Twitter users in the Philippines can now report tweets with misleading information that they encounter on their feeds.
"Today we're expanding this test feature to folks tweeting from Brazil, Spain, or the Philippines. Until now, we've received around 3 million reports from you all, calling out tweets that violate our policies and helping us understand new misinformation trends," the Twitter Safety account tweeted on Jan. 17.
The feature was pilot tested in the United States, South Korea, and Australia in August 2021 as part of Twitter's efforts to reduce misinformation on the platform.
Today we're expanding this test feature to folks tweeting from Brazil, Spain, or the Philippines. Till now we've received around 3M reports from you all, calling out Tweets that violate our policies & helping us understand new misinformation trends.— Twitter Safety (@TwitterSafety) January 17, 2022
Stay tuned for more to come. https://t.co/wB3P66Dl1Q
To flag fallacious content, tap on the three-dot icon on the top right part of the tweet and select Report tweet. Then, once the Report an issue prompt pops up, tap on It's misleading.
Twitter will ask you whether the misleading tweet is about politics, health, or something else.

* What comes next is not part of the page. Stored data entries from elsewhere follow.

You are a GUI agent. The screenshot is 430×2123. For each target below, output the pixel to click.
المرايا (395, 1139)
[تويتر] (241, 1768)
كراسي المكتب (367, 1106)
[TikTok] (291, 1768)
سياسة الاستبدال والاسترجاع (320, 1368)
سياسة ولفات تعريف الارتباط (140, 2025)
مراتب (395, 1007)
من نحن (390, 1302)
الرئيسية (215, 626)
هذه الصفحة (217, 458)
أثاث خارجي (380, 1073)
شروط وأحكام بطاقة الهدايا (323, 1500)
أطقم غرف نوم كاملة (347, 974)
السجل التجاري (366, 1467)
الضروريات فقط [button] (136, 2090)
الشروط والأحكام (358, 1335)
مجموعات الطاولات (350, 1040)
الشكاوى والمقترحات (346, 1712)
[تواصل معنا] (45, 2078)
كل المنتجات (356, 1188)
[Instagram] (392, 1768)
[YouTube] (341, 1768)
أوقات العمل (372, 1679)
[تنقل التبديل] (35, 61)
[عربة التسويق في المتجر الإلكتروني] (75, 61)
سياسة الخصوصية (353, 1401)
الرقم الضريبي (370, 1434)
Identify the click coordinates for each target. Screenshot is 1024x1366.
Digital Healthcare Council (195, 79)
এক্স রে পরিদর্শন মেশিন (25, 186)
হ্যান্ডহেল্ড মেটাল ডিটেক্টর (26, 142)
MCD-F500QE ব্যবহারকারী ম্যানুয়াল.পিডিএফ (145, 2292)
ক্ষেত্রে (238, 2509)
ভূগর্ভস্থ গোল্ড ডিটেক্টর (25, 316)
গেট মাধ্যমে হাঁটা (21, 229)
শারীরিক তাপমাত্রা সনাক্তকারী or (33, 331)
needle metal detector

The social media site says it takes this type of feedback seriously. "Although we may not take action on this report or respond to you directly, we will use this report to develop new ways to reduce misleading info," the prompt said.
Since the feature was first launched in August, Twitter has received 3.73 million reports of 1.95 million tweets published by 64,000 different accounts.
The platform has been rolling out tools and features to fight misinformation, including 2021's Birdwatch, a community-based platform wherein users can provide context as to why they find a tweet misleading.